Incubation de cellules germinales dans le testicule


STRASBOURG, France, April 24 /PRNewswire/ -- L'idée peut faire frémir les hommes, mais des cellules germinales productrices de sperme pourraient être retirées des testicules, incubées en laboratoire et congelées en vue d'utilisations ultérieures. Une équipe basée aux Pays-Bas a réussi à récolter des spermatogonies souches bovines et à les incuber dans des testicules de souris. On espère que la même chose pourra être réalisée chez l'homme. << C'est une piste très prometteuse qui pourrait aider de jeunes patients cancéreux à subir une chimiothérapie >>, a déclaré le Dr Dirk de Rooij de l'Université d'Utrecht aux Pays-Bas aux participants à la première conférence EuroSTELLS de Venise le mois dernier.

L'équipe des chercheurs a été ravie de voir prospérer dans des testicules de souris des cellules germinales bovines, qu'il n'est pas facile de détecter dans des sections de tissus. Après avoir appris à isoler ces cellules souches productrices de sperme chez de jeunes taureaux, les chercheurs les ont transplantées dans des testicules de souris. En dépit de l'environnement étranger, les cellules bovines ont survécu pendant de longues périodes de jusqu'à trois mois, mais ne se sont pas transformées en spermatozoïdes, a ajouté M. de Rooij.

<< Notre plan est de développer une culture pour des spermatogonies >>, a encore dit M. de Rooij aux participants à la conférence.

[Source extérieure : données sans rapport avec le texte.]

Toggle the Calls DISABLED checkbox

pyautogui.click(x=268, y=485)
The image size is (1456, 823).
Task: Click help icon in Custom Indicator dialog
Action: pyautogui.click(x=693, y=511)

Tout en admettant que le passage à l'homme est un saut considérable, le fait de coloniser des testicules de souris fournit déjà des données utiles.

<< Nous aimerions savoir comment cultiver des spermatogonies humaines afin de restaurer la fertilité mâle après un traitement anti cancéreux >>, précise M. Hannu Sariola, de l'Université d'Helsinki en Finlande, dont les recherches vont dans la même direction.

Bizarrement, un facteur de croissance des cellules du cerveau exerce également une influence puissante sur les spermatogonies. La spermatogenèse dépend aussi du facteur neurotrophique dérivé des cellules gliales (GDNF) dont le niveau est élevé en période néonatale et baisse à l'âge adulte. Effectivement, les souris transformées génétiquement pour exprimer de hauts niveaux de GDNF dans les testicules produisent des amas très importants de spermatogonies. Mais le risque de cancer est également renforcé. Donc, il ne suffit pas d'ouvrir sans discernement le robinet GDNF. Celui-ci doit être sévèrement régulé, a précisé M. Sariola.

L'équipe hollandaise recherche également les conditions et les nutriments idéaux qui pourront amener les spermatogonies à se transformer en spermatozoïdes. Jusqu'ici ils ont trouvé que, pour améliorer la croissance des cellules, les facteurs de croissance GDNF et les facteurs de croissance des fibroblastes (FGF) semblent nécessaires. La prochaine démarche de l'équipe sera de transplanter, dans le système testiculaire des souris, des cellules de singe et humaines.

<< Que l'on puisse, dans des testicules de souris, incuber des cultures de cellules bovines est vraiment remarquable >>, affirme Mme Elaine Dzierzak, qui coordonne le projet EuroSTELLS au centre médical universitaire Erasme de Rotterdam. Les cultures testiculaires pourraient également se révéler un système idéal pour tester les composés qui affectent la production du sperme tels que les disrupteurs endocriniens ou les médicaments thérapeutiques.